## BEGIN Supplied information

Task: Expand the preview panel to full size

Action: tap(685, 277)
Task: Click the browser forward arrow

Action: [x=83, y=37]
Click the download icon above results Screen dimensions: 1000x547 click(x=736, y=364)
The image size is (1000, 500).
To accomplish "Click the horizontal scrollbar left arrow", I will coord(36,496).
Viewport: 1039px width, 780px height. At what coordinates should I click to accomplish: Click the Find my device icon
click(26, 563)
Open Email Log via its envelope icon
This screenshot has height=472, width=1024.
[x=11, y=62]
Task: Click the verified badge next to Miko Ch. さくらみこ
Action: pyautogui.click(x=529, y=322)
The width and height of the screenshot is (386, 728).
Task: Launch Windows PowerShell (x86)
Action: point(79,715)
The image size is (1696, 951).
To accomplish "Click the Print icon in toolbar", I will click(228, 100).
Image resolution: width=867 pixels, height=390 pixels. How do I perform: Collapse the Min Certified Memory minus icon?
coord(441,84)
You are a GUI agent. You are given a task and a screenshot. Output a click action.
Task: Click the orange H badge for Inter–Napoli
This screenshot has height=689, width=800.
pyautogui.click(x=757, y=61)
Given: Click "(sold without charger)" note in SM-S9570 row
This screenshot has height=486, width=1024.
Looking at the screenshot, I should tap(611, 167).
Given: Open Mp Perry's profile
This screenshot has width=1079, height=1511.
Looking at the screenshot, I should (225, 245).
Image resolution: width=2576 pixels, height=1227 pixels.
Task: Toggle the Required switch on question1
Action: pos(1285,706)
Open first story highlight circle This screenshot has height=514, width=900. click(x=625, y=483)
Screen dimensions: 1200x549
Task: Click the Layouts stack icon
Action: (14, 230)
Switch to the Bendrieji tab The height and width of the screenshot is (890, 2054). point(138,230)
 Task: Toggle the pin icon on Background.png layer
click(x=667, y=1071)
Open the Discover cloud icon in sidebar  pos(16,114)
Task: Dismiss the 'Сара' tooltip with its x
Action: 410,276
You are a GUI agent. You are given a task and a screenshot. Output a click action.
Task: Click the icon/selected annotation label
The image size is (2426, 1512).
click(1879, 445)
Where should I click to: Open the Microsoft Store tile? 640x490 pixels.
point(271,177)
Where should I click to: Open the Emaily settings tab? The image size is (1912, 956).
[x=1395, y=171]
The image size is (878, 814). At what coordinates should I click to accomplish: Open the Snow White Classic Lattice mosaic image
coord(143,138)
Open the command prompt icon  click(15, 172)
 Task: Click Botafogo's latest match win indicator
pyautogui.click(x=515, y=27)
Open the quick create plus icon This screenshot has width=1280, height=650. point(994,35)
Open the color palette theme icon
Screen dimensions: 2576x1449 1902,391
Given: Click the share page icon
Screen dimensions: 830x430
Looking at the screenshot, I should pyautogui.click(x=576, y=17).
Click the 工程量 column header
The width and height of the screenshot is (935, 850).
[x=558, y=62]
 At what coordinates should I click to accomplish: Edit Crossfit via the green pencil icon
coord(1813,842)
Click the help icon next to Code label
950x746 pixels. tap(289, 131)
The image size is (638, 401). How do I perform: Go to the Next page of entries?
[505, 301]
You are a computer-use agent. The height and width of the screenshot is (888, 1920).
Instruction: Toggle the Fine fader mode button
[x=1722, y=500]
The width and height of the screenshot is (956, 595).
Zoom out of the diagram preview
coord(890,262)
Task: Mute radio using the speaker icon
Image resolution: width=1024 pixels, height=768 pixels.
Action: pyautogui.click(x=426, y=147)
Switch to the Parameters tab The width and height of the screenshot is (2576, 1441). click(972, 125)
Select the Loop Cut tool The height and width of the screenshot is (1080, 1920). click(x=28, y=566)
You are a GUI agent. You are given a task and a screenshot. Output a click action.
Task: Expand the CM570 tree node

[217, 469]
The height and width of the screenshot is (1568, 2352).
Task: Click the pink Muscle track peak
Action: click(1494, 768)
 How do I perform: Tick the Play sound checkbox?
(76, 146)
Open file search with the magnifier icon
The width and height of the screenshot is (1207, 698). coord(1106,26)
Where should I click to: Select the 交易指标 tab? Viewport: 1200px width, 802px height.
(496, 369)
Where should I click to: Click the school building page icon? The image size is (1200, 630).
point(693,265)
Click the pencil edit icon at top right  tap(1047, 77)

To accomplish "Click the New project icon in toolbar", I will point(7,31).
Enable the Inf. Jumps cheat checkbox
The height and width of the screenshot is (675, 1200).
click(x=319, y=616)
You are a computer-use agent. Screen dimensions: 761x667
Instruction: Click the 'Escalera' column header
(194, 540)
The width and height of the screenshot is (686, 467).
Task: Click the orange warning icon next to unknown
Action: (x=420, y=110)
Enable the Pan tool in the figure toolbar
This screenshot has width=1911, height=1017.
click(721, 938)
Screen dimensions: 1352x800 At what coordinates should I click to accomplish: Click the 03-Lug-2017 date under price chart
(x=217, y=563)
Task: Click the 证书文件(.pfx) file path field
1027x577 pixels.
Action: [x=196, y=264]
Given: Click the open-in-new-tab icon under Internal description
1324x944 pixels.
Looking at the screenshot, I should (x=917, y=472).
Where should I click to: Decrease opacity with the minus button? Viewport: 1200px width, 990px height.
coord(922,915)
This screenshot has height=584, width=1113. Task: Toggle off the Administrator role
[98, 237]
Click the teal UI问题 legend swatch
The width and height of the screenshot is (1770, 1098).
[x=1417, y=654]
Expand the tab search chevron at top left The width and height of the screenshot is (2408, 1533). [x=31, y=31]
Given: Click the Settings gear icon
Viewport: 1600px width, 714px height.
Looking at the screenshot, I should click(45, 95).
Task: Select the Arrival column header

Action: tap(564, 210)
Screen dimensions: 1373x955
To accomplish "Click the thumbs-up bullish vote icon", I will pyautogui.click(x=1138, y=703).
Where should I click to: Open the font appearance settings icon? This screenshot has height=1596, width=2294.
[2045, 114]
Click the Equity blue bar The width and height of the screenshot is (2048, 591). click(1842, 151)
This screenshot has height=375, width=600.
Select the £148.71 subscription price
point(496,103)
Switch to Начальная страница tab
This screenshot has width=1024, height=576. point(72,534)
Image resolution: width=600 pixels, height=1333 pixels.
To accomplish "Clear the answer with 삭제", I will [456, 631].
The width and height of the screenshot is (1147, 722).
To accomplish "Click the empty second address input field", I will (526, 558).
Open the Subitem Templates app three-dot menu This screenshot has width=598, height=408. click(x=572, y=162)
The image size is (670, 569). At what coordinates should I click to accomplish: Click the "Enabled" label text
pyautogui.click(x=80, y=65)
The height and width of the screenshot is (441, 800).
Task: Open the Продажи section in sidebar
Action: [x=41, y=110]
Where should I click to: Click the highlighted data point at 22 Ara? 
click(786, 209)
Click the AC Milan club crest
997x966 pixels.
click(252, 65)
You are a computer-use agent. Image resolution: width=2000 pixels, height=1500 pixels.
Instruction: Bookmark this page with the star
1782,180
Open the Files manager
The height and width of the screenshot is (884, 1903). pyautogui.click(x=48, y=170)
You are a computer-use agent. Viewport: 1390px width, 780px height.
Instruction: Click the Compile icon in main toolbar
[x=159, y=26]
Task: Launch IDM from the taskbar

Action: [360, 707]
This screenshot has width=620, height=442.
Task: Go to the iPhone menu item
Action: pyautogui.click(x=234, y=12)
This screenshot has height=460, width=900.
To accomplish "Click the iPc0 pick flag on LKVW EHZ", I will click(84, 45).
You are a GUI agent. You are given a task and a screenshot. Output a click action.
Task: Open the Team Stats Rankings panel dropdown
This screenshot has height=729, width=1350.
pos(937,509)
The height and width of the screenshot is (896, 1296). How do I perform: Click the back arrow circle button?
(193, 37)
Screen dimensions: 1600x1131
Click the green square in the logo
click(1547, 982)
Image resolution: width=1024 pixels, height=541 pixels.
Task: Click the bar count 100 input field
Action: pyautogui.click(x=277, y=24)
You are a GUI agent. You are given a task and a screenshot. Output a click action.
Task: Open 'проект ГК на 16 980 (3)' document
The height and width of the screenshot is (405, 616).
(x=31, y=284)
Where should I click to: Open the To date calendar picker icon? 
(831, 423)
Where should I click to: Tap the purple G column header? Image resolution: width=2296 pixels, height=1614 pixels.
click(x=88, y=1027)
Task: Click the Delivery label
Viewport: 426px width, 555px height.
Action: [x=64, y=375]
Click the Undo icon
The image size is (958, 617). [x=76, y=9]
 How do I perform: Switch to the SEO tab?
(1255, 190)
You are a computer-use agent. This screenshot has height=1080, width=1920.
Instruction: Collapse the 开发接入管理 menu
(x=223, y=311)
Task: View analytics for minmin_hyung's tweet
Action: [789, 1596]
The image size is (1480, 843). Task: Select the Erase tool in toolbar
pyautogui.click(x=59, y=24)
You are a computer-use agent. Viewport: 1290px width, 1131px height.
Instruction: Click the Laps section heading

## END Supplied information

• Task requirements: Rescale the records starting with the line containing "Task: Mute radio using the speaker icon" and going on through the line containing "Switch to the Parameters". Give those lines in full, requests included, but multiply every click coordinate in the answers by 2.45 and round each to a whole number, with halves rounded up.

• Correct answer:
Task: Mute radio using the speaker icon
Image resolution: width=1024 pixels, height=768 pixels.
Action: pyautogui.click(x=1044, y=360)
Switch to the Parameters tab The width and height of the screenshot is (2576, 1441). click(2381, 306)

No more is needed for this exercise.